I don't mean this to sound rude, though I know it will, but this is the literal definition of "argument from ignorance."
You don't use more than two burners, so you don't know why a stove needs more than two.
I personally frequently cook with three or all four burners. Further, there are meals where I might use the two small back burners, and meals where I might use the two large front ones.
I guess you could be describing a need for stoves that came with just two burners, for those who couldn't imagine using more. But, seriously, would you have bought a two-burner model if it had been available, knowing that you might have wished for more even one night a year?

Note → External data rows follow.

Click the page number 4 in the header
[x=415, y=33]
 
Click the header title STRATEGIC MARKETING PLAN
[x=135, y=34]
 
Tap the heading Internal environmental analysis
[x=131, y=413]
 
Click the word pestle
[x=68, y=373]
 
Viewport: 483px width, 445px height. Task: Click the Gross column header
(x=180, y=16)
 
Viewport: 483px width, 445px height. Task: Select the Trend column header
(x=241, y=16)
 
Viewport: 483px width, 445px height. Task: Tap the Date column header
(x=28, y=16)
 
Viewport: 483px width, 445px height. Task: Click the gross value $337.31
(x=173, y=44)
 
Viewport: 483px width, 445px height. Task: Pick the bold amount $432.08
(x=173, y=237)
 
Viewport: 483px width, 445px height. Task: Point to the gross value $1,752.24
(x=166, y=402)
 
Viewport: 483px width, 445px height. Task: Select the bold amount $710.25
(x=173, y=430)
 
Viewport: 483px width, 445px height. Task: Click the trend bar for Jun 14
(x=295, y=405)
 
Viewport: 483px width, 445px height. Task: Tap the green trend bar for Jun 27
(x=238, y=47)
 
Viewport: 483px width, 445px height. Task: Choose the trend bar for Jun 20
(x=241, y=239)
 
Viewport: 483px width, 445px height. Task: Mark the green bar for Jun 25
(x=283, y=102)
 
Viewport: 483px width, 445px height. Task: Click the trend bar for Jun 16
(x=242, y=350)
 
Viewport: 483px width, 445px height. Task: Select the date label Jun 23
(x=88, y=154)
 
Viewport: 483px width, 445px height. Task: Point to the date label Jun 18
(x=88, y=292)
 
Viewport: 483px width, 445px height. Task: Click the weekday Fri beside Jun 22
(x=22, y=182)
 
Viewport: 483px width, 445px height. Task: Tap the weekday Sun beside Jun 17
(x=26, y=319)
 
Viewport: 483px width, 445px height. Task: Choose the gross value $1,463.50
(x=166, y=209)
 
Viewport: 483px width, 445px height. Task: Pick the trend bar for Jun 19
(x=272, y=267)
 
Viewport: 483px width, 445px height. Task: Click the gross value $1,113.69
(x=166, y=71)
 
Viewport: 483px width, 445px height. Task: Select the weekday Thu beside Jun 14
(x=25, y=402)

Aor of Indian households when preparing a traditional lunch will have 5-6 items (in the south, particularly in a Brahmin household, you will have one sambhar, one rasam, three vegetable currys, rice, and a fried item usually appalam). This entire meal takes three hours or so to prepare from scratch on my stove (a three burner lpg stove). Two more usable burners will cut this down to about 2 hours
This is not even remotely typical.
The practical reason is that people have different sized pots and pans. I don't want to put my small sauce pan on a large burner that will waste the majority of its heating surface. Similarly, I need a large surface to heat a big pan.
The aesthetic is that a lot of cooktops are combination stove/oven and thus have to be big enough for the oven bit. Once you already have that surface area, you might as well fill it up to make it seem more substantial. A stovetop with room for 4/5 burners will look like the manufacturer skimped out if it has only 2 burners.